We all know that the state cannot truly be trusted, not at arms length. Not as far as you can throw them.
**Not even in an emergency.**
This is
dangerous because you need organization in an emergency, as well as knowledge. If Boston is evacuated or nuked, we will need to produce an organized response to this measure.
*Any* need or order to evacuate or organize on a large scale state level could be due to false flag terrorism, or an internal coup attempt to overthrow the American democracy.If Boston is evacuated, it is improbable that it is a corraling and pre-screening event intended to separate dissenters from the population or prevent potential resistance to a coup. However, this possibility has occurred often [in heads per day] in the past, and has been emphasized over and over in recent times.

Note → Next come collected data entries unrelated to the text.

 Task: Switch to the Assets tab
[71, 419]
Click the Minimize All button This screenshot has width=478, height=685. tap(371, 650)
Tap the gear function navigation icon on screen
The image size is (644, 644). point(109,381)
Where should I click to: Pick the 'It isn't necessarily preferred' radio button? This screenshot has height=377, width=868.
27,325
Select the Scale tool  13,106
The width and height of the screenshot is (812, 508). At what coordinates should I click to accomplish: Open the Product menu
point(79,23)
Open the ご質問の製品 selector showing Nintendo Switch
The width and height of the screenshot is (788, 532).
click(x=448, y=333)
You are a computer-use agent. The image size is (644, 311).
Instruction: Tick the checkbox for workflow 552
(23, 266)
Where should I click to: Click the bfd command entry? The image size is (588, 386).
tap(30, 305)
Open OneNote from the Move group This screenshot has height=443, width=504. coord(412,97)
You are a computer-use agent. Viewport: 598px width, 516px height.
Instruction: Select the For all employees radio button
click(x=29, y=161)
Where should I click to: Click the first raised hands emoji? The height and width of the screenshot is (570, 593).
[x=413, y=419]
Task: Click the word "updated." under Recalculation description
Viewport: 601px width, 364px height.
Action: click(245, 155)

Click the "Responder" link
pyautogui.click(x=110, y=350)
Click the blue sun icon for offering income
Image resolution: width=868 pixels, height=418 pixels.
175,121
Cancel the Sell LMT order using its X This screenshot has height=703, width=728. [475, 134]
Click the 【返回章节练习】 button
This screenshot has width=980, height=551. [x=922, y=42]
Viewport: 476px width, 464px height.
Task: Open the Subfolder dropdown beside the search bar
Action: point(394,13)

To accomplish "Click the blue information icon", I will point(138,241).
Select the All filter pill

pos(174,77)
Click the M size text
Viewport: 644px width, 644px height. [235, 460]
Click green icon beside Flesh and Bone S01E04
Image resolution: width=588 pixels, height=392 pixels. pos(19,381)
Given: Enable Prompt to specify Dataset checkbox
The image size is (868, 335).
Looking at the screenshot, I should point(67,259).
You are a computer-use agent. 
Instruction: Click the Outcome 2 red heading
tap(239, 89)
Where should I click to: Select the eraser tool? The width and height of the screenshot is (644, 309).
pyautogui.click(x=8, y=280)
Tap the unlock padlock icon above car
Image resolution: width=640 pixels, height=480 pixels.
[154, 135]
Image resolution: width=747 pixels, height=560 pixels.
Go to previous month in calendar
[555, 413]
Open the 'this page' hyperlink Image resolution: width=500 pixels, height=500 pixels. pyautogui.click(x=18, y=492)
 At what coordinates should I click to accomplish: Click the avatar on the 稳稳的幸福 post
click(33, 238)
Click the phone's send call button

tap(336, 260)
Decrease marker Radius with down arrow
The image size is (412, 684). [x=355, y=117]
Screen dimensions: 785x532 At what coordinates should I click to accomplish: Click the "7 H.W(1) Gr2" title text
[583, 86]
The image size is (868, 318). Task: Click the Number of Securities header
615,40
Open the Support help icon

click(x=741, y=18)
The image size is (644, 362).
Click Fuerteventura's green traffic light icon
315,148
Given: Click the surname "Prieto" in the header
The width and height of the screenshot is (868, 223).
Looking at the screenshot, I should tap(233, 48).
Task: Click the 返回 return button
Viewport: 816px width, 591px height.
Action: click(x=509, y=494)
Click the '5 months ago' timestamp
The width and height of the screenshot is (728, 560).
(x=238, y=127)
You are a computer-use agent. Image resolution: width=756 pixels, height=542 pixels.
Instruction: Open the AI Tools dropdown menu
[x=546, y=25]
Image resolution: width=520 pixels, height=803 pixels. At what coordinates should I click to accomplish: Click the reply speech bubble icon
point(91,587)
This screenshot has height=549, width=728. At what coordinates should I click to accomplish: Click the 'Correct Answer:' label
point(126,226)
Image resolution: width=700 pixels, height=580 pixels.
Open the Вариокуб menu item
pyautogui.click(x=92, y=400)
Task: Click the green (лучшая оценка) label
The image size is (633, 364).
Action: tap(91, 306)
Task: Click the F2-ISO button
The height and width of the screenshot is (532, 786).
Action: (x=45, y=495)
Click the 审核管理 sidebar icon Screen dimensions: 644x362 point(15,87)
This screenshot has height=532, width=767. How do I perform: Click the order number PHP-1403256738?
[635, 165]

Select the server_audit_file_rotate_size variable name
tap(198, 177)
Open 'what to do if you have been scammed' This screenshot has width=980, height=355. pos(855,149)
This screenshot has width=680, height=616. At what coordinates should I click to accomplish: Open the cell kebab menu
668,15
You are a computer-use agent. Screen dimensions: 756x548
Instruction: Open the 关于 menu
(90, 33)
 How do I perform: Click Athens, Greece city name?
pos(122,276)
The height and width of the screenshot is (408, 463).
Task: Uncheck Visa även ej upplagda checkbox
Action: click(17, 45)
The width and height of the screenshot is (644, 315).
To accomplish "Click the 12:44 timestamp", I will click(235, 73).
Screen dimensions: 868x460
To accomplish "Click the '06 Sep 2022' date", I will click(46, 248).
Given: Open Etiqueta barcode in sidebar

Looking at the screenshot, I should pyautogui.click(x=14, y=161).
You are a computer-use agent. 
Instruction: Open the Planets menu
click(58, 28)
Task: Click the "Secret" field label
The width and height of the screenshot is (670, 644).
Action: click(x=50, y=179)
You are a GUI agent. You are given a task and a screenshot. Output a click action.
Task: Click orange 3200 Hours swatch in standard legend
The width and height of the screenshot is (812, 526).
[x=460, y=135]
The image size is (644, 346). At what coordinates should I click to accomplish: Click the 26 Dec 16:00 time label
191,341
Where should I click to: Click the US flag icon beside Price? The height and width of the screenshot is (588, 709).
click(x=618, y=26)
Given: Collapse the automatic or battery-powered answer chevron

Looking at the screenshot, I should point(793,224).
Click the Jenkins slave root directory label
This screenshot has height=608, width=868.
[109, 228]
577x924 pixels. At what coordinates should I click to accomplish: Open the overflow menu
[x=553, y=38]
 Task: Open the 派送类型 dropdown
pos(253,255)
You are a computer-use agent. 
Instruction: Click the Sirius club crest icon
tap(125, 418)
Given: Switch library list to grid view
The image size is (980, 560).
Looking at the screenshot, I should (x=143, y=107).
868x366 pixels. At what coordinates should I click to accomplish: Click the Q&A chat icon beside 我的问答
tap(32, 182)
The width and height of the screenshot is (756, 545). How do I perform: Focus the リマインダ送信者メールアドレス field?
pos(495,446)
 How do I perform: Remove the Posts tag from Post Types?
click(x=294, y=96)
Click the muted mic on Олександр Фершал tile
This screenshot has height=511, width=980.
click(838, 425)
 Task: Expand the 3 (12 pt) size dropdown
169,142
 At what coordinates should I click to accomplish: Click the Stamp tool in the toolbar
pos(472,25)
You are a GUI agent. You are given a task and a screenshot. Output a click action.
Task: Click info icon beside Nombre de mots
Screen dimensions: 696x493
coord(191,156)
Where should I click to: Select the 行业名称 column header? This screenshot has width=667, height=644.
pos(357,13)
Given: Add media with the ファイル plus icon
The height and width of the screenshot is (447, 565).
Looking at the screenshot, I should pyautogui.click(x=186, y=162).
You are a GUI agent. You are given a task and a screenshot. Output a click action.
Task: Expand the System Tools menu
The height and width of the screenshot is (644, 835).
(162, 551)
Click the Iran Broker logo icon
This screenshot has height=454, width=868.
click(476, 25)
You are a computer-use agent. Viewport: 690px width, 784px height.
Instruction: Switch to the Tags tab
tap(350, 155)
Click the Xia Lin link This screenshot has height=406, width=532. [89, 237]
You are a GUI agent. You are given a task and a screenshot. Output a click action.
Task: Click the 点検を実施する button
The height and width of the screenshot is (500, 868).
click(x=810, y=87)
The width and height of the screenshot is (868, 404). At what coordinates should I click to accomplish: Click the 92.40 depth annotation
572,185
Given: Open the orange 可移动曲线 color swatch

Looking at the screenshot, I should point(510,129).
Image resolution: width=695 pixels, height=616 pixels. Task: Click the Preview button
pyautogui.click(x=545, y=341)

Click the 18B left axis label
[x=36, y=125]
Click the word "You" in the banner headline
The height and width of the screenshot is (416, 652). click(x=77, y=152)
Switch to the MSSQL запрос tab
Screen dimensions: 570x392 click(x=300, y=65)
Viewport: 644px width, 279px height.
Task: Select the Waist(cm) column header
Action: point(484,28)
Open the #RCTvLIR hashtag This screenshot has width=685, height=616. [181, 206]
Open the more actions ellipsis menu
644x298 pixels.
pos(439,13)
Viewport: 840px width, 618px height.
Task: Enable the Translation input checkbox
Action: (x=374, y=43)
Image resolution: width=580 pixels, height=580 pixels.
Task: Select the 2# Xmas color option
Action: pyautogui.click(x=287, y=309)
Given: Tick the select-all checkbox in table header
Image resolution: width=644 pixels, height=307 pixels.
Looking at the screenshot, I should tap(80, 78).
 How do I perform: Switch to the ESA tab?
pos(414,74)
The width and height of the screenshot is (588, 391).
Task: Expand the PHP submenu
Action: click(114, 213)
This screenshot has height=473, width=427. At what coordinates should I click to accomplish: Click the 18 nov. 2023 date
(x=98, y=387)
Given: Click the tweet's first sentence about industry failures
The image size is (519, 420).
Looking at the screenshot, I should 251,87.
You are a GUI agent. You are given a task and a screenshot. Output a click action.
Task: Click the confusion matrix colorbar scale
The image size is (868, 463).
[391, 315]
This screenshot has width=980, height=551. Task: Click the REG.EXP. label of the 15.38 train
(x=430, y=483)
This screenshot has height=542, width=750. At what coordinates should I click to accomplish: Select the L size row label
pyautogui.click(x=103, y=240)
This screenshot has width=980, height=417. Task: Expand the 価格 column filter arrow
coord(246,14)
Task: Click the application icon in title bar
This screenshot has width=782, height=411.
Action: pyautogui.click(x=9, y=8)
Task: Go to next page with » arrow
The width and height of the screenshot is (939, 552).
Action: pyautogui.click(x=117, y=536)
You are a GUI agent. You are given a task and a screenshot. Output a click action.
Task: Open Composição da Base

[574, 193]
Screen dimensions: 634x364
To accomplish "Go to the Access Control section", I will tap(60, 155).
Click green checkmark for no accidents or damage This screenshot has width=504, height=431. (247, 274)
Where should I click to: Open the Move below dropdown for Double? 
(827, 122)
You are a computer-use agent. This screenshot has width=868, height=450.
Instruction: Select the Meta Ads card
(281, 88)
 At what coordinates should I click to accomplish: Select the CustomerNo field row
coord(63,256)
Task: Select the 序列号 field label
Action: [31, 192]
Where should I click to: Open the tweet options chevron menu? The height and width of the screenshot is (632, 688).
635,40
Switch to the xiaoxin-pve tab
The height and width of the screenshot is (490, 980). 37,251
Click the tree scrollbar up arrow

If the state is ever evacuating you or organizing you in a way that you do not do because you want to or are helping you do what you love, as they say to vulnerable kids,
GET AN ADULT, a well informed person who has the capability and guts to lead or organize or help you escape to safety. If they won't or don't do it,
YOU DO IT FOR THEM.
Only love is love, and only you can set you free.
What would you do if you were me?
This is a serious weakness. Disaster emergency response is compromised by the state's potential plans to quarantine/encamp/evacuate/arrest/search under false pretenses, and makes a false flag terror event all that much more damaging. Sometimes it is wise to evacuate, and evacuees may need resources they cannot provide for themselves. You must be prepared for this kind of event, since they rarely come with any substantial warning. Be certain to spread what warnings you do get so we can all watch.
This is of new liberty democracy.
Do not let others put words in your mouth nor actions in your feet. Follow your hearts together. That is what liberty democracy is.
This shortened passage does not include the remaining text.